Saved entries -
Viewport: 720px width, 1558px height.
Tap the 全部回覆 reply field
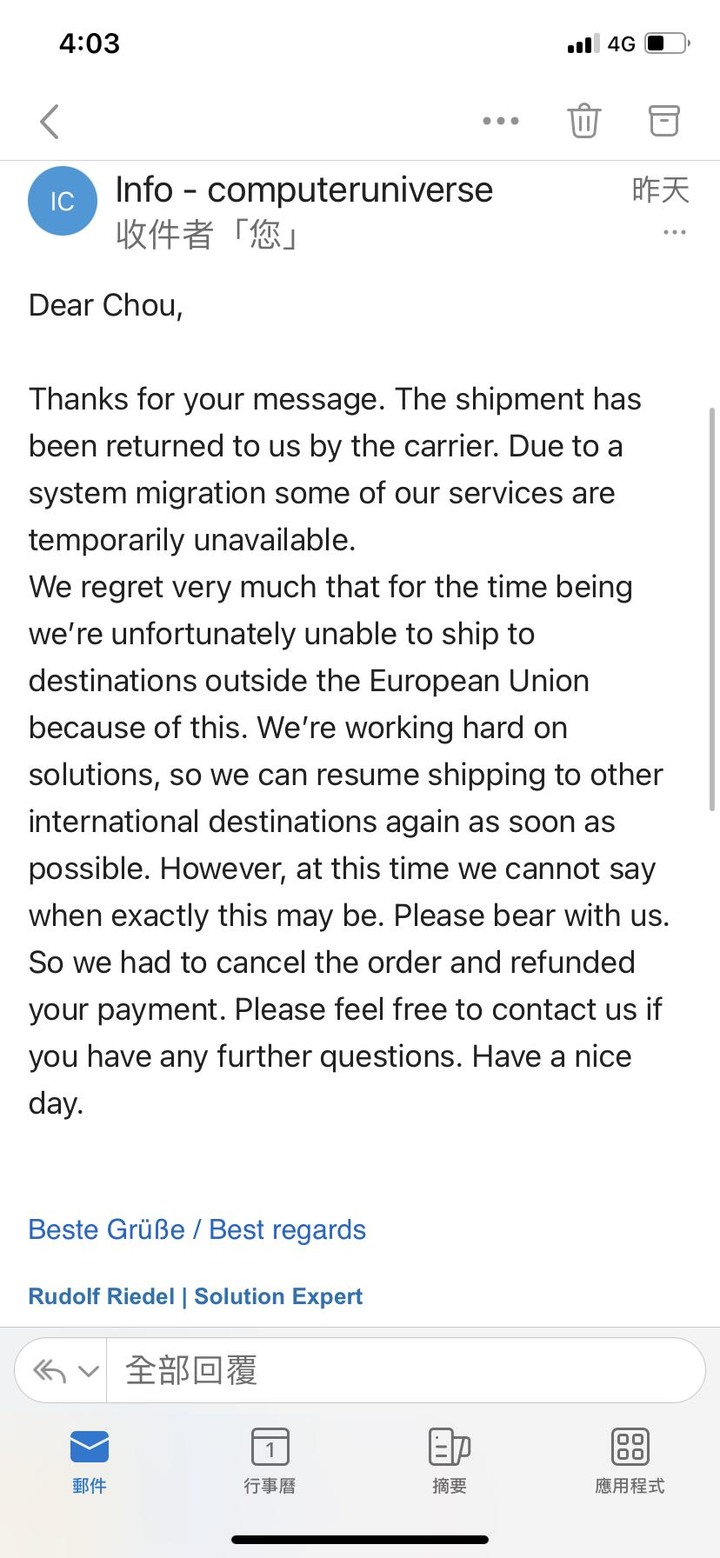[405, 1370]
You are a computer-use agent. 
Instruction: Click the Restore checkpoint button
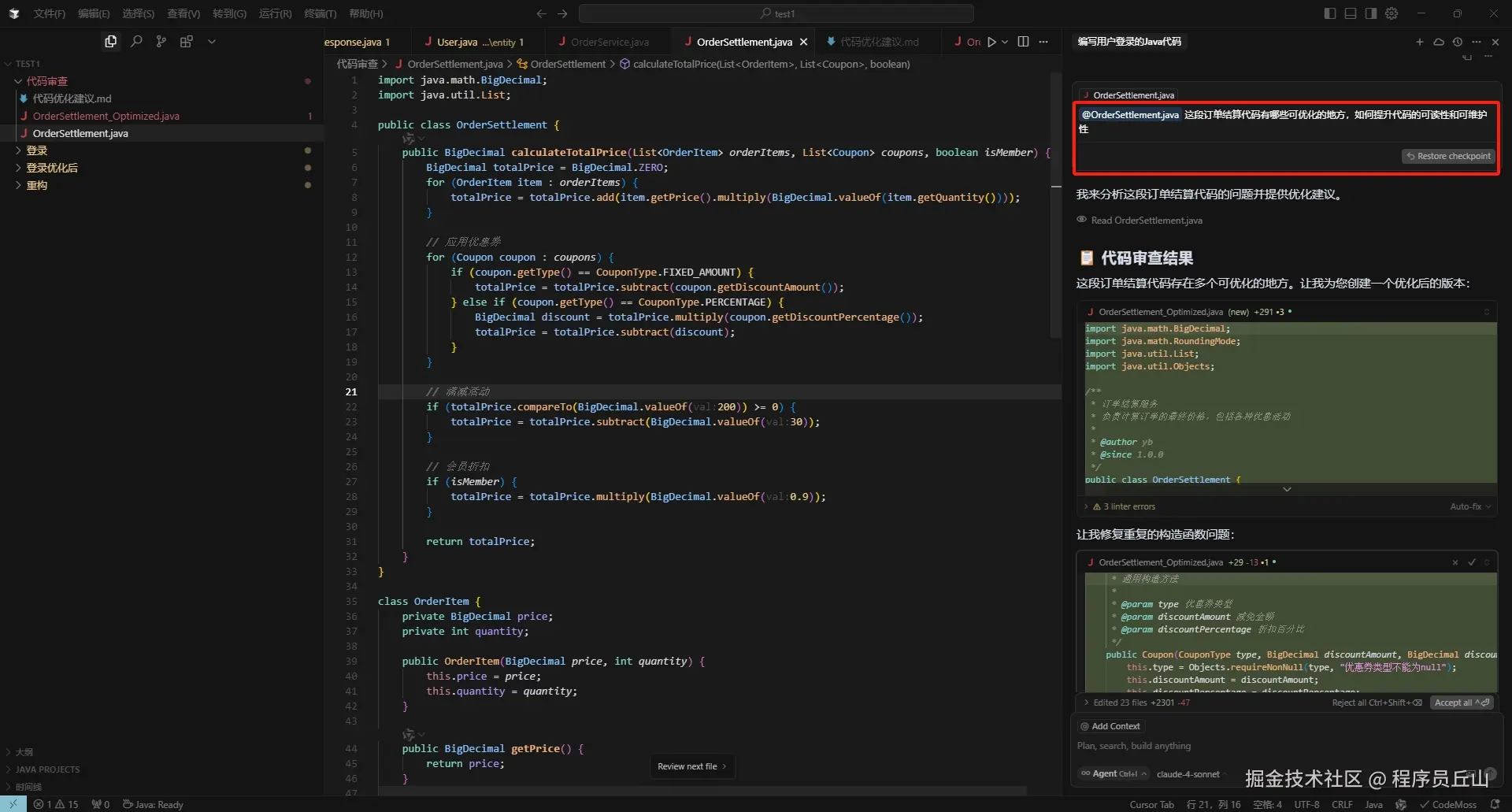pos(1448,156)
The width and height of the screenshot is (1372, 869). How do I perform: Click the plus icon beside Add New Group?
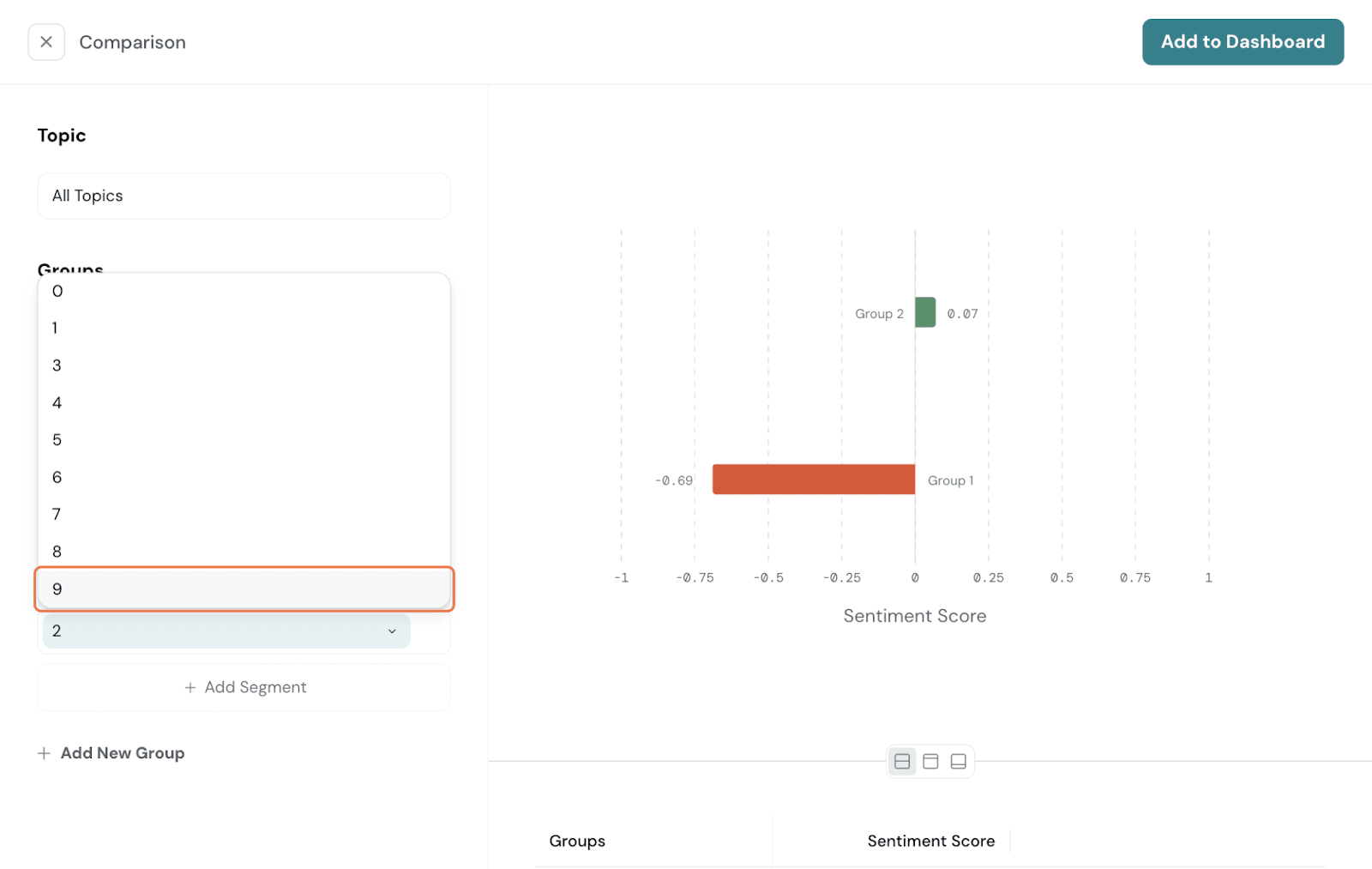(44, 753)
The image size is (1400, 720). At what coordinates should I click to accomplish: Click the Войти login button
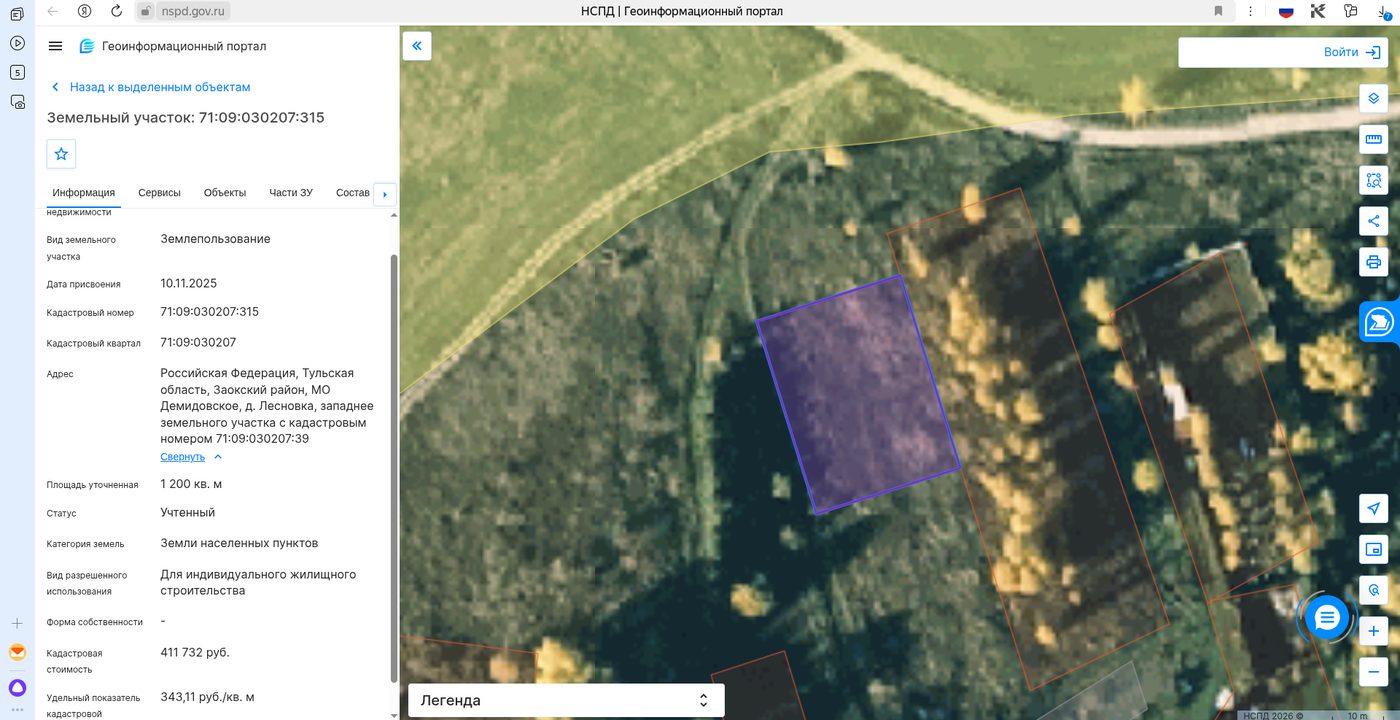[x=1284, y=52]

What to do - Could you reproduce every record above exactly, leaving out any pictures?

Answer to this exercise -
Viewport: 720px width, 1558px height.
Tap the 全部回覆 reply field
[405, 1370]
You are a computer-use agent. 
Instruction: Click the Restore checkpoint button
pos(1448,156)
The width and height of the screenshot is (1372, 869). How do I perform: Click the plus icon beside Add New Group?
(44, 753)
The image size is (1400, 720). At what coordinates should I click to accomplish: Click the Войти login button
[x=1284, y=52]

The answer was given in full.